If you agree, you are on your way to muscle building in your 40s and over.
It’s true that as we age, our metabolism slows down, plus our testosterone levels will also start to fall (check our testosterone boosting article). You might also have a few aching joints or muscle pain, or something else to put you off; but frankly, that doesn’t change anything.
It is just a different routine for people who have hit their 40s.
In this article, we will discuss the altered aspects of nutrition and training routine to conquer muscle building in your 40s:
Some Changes to Make To Your Training
At this point in life, be mindful that your body will be more susceptible to injuries, so here are some changes you need to make to your training routine:
a) Warm up for at least 15 minutes before weight lifting to increase core temperature and blood flow.
b) Keep repetition in a moderate to high range. For upper body exercises, 8-12 reps, and for lower body, 12-20 is enough.
c) As you age, the stabiliser muscles weaken, leaving tendons, and ligaments open to injury. To avoid this risk, make use of free weights and machines.
d) Poor form can easily cause injury at this age, so make sure your posture is perfect.
e) At this age, you might have to decrease your gym commitments and increase the rest period between workouts. Also, keep your training session to 40 minutes or less. Nothing more than that.
Let’s Start With Nutrition
Some significant nutritional changes are required, to make your exercise regimen effective for building muscles.
As your body isn’t as energetic as it was once, so your carbs and calories intake will have to be cut down. You should eat at a slight surplus to maximise muscle gain with minimal fat gain.
By focusing on your carbohydrate intake before and after your workout, you can make the most of the rebuilding period after the workout.
Include healthy fats in your diet, because at this age, cholesterol is an issue for most people.
Cardio Is Critical
As we mentioned earlier, your metabolism is slowing as you age, so it is very important to include cardio in your training routine.
Cardio helps keep your body fat in check.
You also want a strong and healthy heart to live longer and healthier, so include 3-4, 20-30 minutes of low intensity cardio sessions, within a week, in your training routine.
Running can be strenuous on your knees and joints so you can compensate it with walking or jogging.
Stay away from running on the pavement, as it can be tough on the knees; its best to use the treadmill or rubber track instead.
To gain muscle size, you need to include strength-training exercises.
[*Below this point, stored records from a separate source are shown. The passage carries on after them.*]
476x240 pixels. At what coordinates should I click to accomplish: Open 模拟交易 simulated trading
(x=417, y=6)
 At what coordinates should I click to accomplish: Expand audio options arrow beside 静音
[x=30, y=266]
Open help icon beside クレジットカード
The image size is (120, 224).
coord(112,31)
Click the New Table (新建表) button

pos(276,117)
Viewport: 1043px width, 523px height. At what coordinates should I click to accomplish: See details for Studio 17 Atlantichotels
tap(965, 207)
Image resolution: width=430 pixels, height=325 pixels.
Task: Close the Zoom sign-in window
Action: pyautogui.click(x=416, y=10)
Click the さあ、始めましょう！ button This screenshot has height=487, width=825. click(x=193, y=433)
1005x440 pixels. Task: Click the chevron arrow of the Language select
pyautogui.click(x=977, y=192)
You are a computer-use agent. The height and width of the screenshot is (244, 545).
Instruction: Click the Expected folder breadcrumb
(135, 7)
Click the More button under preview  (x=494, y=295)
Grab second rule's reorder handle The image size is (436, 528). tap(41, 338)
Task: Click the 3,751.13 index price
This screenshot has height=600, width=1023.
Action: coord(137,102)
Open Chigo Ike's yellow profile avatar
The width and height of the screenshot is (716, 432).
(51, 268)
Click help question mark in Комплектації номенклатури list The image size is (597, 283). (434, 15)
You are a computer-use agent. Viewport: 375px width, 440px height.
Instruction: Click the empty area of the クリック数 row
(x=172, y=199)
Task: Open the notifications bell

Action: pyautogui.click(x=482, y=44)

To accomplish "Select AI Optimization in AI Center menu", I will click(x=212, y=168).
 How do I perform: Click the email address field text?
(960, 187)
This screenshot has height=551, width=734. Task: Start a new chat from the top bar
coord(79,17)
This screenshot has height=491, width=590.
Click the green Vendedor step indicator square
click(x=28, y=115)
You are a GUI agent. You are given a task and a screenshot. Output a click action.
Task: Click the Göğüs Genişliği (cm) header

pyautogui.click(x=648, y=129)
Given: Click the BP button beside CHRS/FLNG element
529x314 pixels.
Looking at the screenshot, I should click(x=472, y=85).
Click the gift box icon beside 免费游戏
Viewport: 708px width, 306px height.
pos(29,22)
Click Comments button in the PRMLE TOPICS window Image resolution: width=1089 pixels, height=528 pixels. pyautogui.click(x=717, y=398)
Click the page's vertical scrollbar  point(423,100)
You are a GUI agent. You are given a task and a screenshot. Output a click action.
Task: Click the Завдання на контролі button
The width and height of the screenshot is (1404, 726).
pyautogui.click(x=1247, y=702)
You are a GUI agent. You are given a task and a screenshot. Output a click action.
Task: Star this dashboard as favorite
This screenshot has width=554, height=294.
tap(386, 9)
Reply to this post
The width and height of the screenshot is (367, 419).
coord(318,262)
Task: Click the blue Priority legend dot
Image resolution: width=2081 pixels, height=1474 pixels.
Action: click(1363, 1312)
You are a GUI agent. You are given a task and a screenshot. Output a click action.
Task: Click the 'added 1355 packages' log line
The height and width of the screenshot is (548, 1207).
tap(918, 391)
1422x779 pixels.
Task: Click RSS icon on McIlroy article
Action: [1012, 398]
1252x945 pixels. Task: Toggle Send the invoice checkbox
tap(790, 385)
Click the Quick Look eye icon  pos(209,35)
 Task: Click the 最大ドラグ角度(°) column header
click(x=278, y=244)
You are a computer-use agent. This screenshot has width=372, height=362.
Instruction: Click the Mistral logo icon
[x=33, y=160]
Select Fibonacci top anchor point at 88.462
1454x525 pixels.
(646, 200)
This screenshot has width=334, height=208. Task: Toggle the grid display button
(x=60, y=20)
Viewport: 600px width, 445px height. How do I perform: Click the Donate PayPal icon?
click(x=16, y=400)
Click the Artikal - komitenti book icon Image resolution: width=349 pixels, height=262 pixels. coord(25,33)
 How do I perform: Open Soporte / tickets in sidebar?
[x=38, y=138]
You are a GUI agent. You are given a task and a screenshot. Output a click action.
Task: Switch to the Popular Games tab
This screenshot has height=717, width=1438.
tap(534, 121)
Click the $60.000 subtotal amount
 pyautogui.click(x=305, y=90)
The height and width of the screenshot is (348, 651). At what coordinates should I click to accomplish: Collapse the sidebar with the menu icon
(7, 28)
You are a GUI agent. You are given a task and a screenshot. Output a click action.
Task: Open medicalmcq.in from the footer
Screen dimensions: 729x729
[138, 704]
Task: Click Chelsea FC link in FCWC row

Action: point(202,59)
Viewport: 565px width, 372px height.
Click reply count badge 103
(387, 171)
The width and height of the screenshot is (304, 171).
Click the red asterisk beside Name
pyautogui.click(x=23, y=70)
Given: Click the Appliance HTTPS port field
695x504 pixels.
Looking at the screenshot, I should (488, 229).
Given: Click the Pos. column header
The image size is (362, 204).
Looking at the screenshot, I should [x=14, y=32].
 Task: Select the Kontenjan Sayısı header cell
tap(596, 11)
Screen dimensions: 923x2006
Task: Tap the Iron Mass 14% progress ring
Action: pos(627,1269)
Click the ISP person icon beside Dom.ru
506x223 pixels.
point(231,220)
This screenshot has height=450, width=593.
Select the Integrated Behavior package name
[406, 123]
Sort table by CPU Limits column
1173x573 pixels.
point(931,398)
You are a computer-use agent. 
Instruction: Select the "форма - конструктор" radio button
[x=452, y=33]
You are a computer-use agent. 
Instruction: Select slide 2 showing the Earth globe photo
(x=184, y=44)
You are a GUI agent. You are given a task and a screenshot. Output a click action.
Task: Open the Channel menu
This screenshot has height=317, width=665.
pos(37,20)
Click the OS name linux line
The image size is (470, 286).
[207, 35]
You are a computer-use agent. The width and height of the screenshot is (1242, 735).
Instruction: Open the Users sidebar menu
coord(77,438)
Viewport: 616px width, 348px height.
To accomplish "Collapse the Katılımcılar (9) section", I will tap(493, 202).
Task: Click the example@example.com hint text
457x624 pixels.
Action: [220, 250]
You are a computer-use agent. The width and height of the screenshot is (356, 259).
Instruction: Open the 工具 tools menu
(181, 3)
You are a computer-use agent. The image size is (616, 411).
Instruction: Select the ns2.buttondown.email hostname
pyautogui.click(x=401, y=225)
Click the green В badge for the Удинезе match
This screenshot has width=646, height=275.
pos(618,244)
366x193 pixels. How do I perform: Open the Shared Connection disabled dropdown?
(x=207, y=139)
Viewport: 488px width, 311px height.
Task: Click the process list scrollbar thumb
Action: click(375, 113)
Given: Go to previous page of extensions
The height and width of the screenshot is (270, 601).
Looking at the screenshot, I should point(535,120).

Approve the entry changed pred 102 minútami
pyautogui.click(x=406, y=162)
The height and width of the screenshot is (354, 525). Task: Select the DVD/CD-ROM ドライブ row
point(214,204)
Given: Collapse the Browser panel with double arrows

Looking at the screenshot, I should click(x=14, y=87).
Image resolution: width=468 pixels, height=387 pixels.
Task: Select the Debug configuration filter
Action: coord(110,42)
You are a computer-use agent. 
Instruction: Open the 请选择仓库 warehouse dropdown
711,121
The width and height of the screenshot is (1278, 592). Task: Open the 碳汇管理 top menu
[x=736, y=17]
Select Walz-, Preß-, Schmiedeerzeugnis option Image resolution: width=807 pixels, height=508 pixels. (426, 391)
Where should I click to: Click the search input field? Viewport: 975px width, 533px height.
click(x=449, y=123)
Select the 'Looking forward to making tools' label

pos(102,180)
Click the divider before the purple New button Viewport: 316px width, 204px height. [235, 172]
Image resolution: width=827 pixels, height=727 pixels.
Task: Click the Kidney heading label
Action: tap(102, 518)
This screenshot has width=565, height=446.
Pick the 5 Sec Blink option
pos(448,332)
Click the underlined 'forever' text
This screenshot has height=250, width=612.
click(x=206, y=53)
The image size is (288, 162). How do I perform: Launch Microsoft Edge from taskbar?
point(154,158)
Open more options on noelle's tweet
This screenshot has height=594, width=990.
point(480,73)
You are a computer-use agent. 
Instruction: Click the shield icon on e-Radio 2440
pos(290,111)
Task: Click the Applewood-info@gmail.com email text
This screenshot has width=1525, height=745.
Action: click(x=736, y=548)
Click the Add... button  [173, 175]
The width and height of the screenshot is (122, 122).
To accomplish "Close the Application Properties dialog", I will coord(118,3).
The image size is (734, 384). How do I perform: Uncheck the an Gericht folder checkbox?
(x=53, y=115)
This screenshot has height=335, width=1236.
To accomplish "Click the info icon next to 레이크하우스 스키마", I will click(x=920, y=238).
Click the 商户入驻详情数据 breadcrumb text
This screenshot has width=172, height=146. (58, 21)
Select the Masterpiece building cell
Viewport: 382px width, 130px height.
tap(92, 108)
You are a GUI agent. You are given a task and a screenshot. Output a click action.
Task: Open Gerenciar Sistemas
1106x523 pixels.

You can start holding dumbbells when performing squats to build muscle in your glutes, hamstrings, and quads.
Avoid focusing on only one part of your body as it can result in postural difficulties and strength imbalances.
The goal of your routine should be to keep lifting until your muscles fatigue.
To build muscle effectively then you need to start incorporating the following exercises: Bent over rows, flyes and triceps kickbacks, dumbbell curls, crunches, planks and pushes.
For best results, you may do strength training and cardio workouts alternatively, or opt for one training plan including both, and performing it on alternate days.
At any age, muscle building isn’t difficult and at 40, it is as achievable as ever.
Depending on your routine, you may have to make significant lifestyle changes, but if you are determined, you can achieve it without much trouble.